Textos para Carlos Nogueira
por ÁLVARO SIZA
Sou dos que persistem em encontrar nos territórios da Arquitectura e das (outras) Artes – nomeadamente a Escultura, mas também a Pintura ou a Música – uma relação original indestrutível.
O processo de depuração que acompanha o aparecimento da «Arquitectura Moderna» e a exasperada pesquisa individual e colectiva, no interior dos percursos de uma explosiva transformação, foram progressivamente corroendo aquele relacionamento, dissociando-as.
Paradoxalmente ou não, diluem-se contudo, ou rompem-se, as fronteiras de definição tradicional das práticas e expressões artísticas – sem que isso signifique o retorno a uma comunhão referida à «Mãe de todas as Artes». Uma espécie de caldo de cultura, em paralelo a outras vertentes de procura ou de conhecimento.
A escultura contemporânea (se nos quisermos referir a uma delimitação tradicional) compreende a leitura transformadora da Natureza de Chilida, as figuras de Moore, demarcadas da Natureza de que dependem, em distante mas perceptível diálogo, ou as «ocupações temporárias» de Christo, depois das quais nada será como antes.
É nestas áreas que se movem os gestos de Carlos Nogueira: formas autónomas relacionadas entre si e com a paisagem – o que há de comum à Arquitectura e à Escultura, ou próximo, deslizante, no interstício do que as distingue.
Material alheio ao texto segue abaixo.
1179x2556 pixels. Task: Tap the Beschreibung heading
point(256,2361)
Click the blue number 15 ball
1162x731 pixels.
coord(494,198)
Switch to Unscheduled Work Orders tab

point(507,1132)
Sou igualmente dos que pensam qua a cidade, ou o território, não necessitam, em princípio, do aceno de «obras de Arte». Uma cidade de espaços conformados – negativo dos gestos de existência – é, exclusivamente por isso, bela. Impregnada dessa vida, revela-se excitante e misteriosa e tranquila – conforme cada um de nós o desejar.
Mas é um facto que as cidades portuguesas, ou o seu território, se transformam – agora – alheias a esse «fazer parte». O trabalho de Carlos Nogueira enraíza na resistência a um alheamento que inclui a tantas vezes gritante demissão de arquitectos e planeadores.
Outubro 1994
In Carlos Nogueira, permanência da água, Lisboa, Dezembro 1994, p. 32-33.